Senator
- In office 27 October 1977 – 8 October 1981
- Constituency: Nominated by the Taoiseach

Personal details
- Born: Charles Gordon Lambert 9 April 1919 Dublin, Ireland
- Died: 27 January 2005 (aged 85) Dublin, Ireland
- Party: Independent
- Parent: Bob Lambert (father);
- Relatives: Ham Lambert (brother); Sep Lambert (uncle);
- Education: Trinity College Dublin

= Gordon Lambert =

Irish businessman, senator, art collector, sportsman (1919–2005)

Charles Gordon Lambert (9 April 1919 – 27 January 2005) was an Irish businessman, senator, and art collector.

He spent almost all of his working life with the Irish biscuit makers, W. & R. Jacob & Co. Ltd., and is credited with the company's very successful marketing in the 1960s and 1970s, notably its long-running sponsorship of the Jacob's Awards.

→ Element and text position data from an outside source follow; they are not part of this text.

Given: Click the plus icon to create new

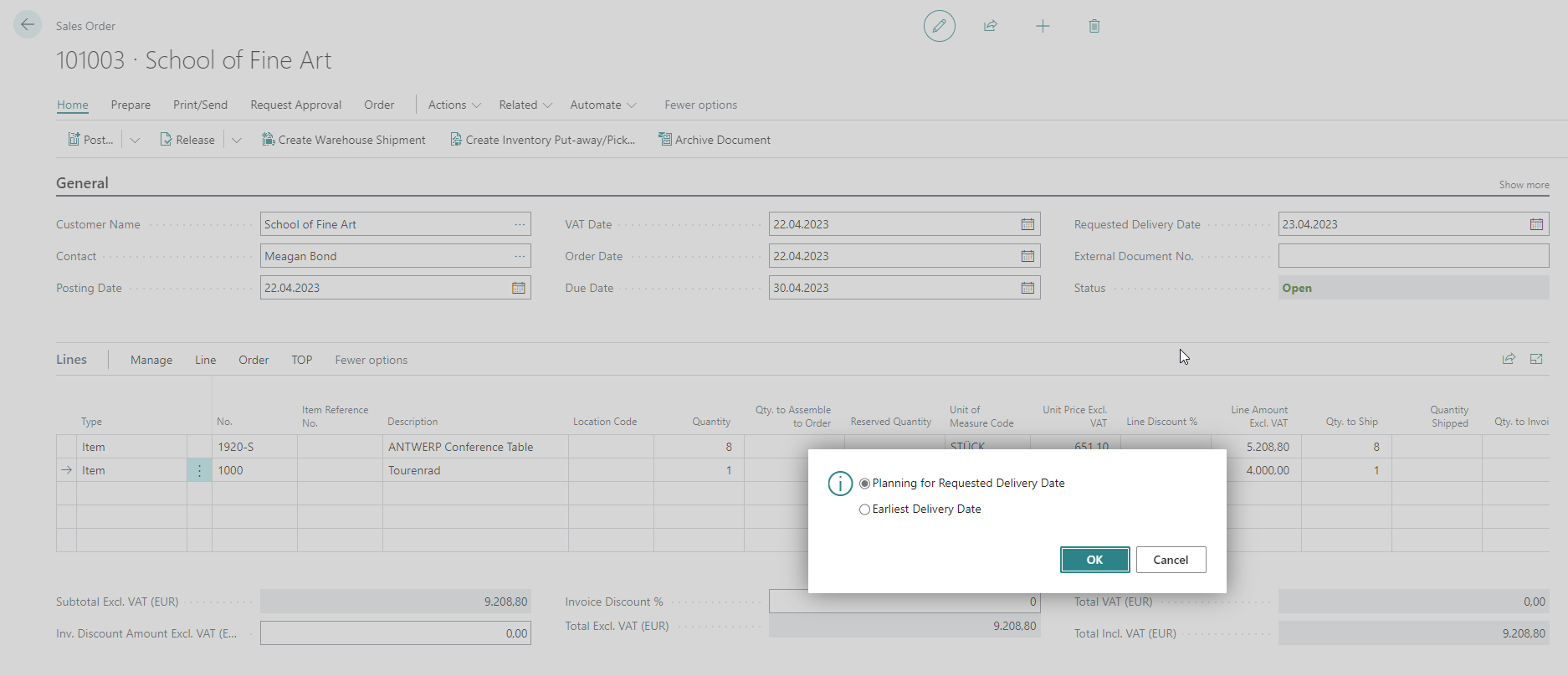Looking at the screenshot, I should [x=1043, y=26].
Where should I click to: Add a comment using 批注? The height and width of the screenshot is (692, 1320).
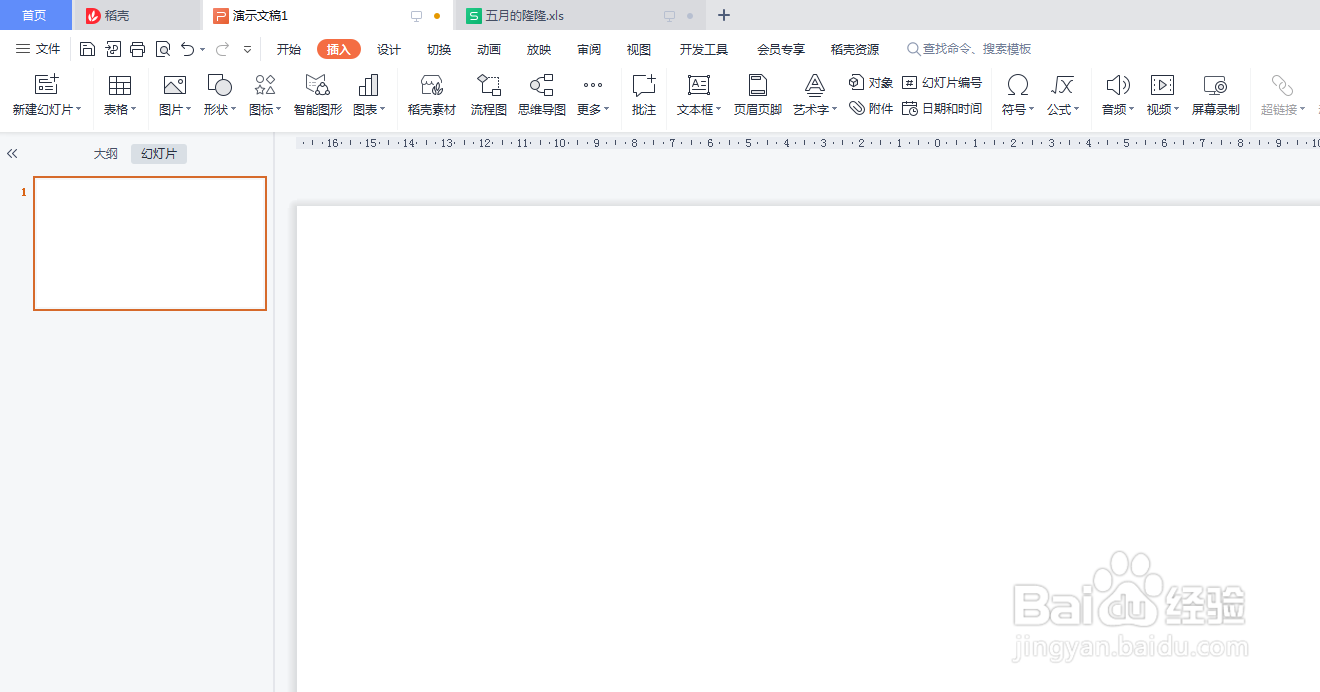pyautogui.click(x=643, y=95)
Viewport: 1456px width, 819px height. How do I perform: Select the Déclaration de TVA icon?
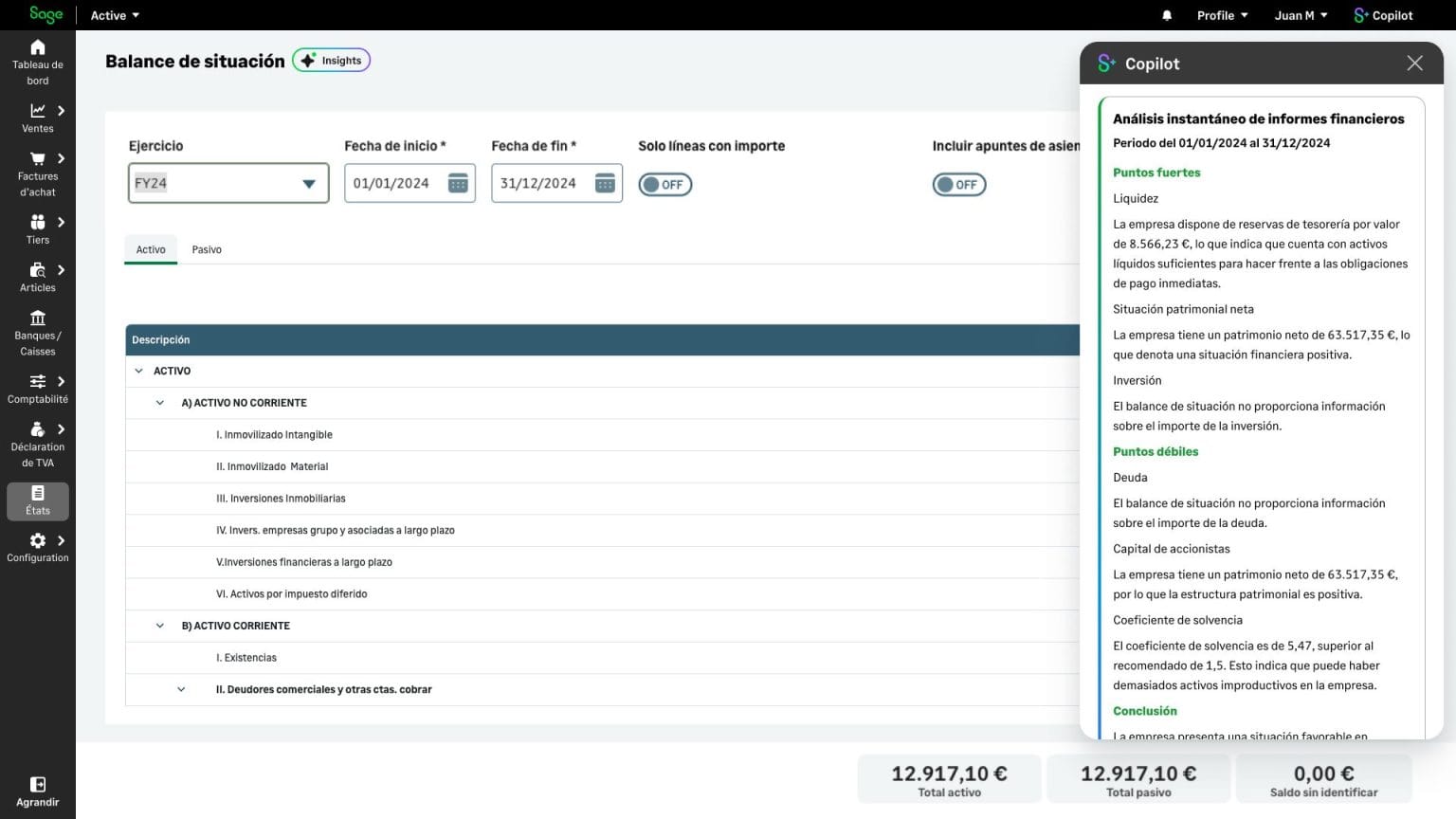point(38,429)
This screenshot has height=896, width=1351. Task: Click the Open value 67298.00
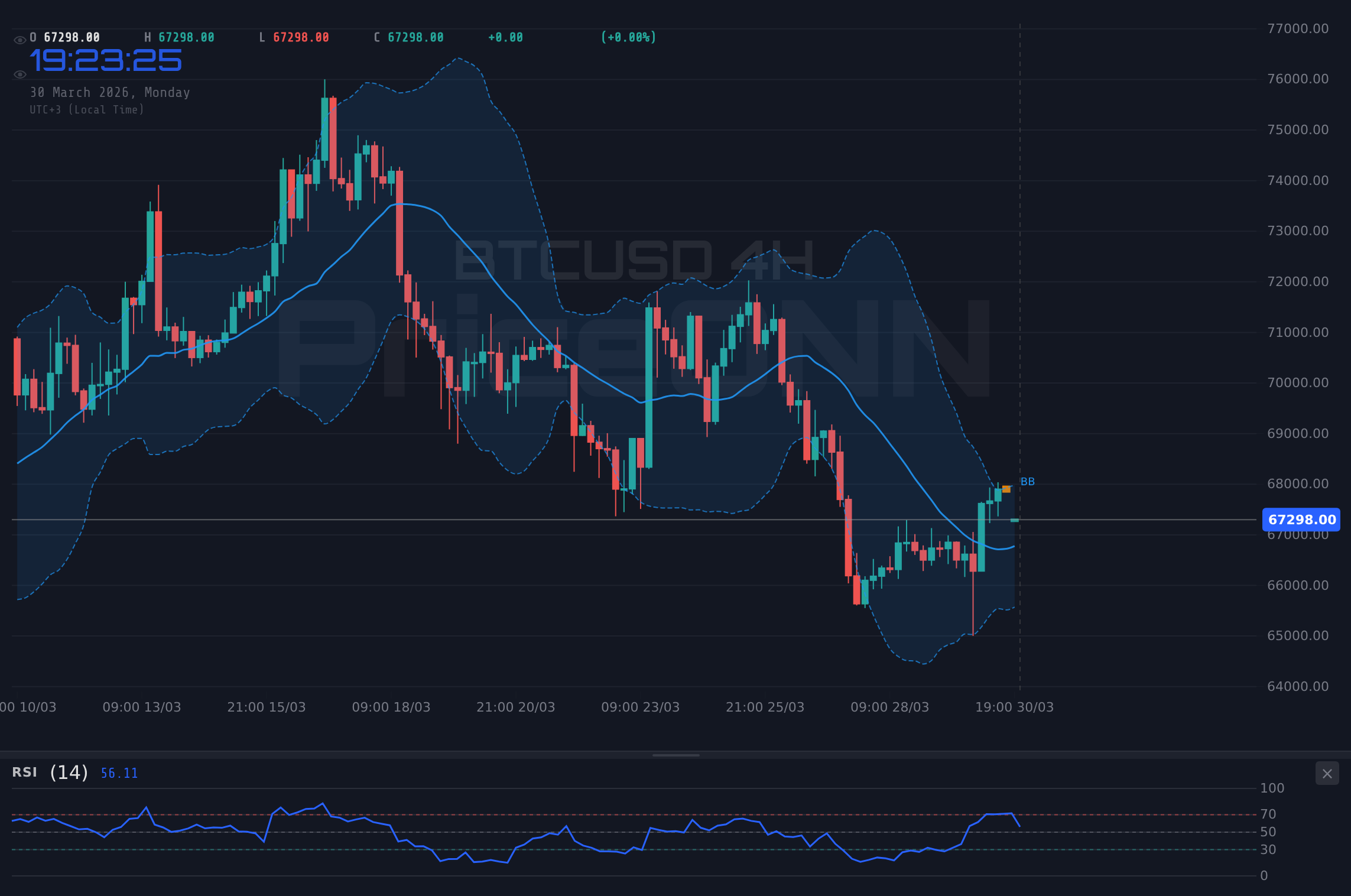pos(70,37)
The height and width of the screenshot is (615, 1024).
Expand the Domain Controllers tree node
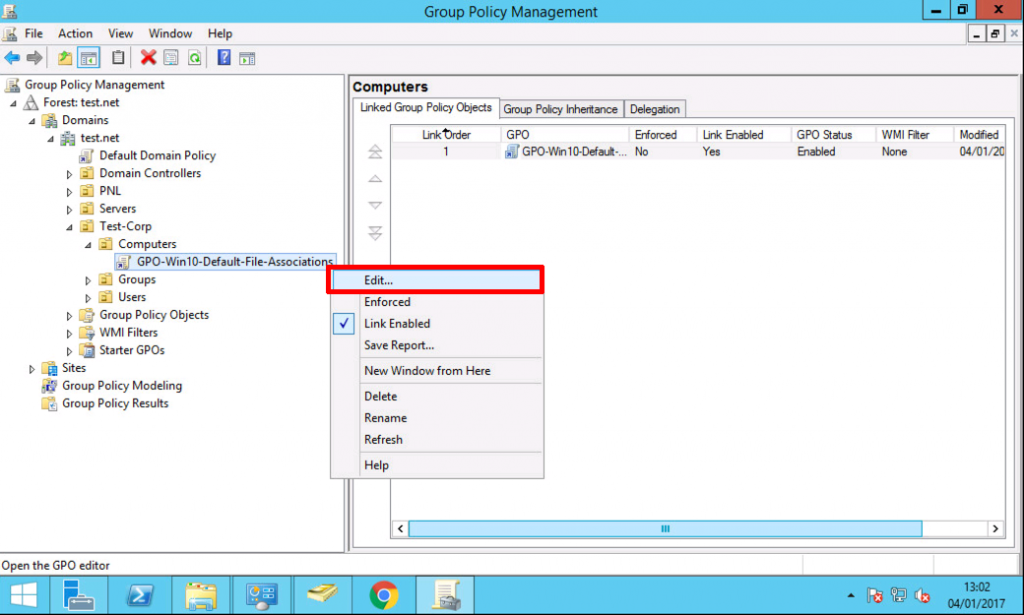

He was the youngest of the four sons of Bob Lambert and his wife Nora (née Mitchell) of Rathgar. He was educated at Sandford Park School, Dublin, and Rossall School, Lancashire. Later, he studied commerce at Trinity College Dublin. He qualified as a chartered accountant, working with Stokes Brothers and Pim, before joining Jacobs in 1944.

In 1977, he was appointed to Seanad Éireann by the Taoiseach Jack Lynch.

Lambert played field hockey for Three Rock Rovers, and won trophies in badminton and golf.

In 1988, he met with Taoiseach Charles Haughey and "told him if the State would establish a gallery he would donate his collection." In 1992, he donated over 300 paintings to the Irish Museum of Modern Art (IMMA). Lambert had earlier campaigned for an Irish national modern art collection to be established and had been a prominent figure in the Irish art scene. He sat on IMMA's board from 1991, and the west wing of the museum was named after him in 1999. Lambert commissioned five portraits of himself: by Robert Ballagh (1972), Clifford Rainey (1975), Adrian Hall (1979), Pat Harris (1980) and Brian Maguire (1982); they are kept at IMMA.

An archive containing papers relating to Lambert are among the Special Collections of National Irish Visual Arts Library. IMMA also has an archive of letters, cards, photographs, printed material and ephemera.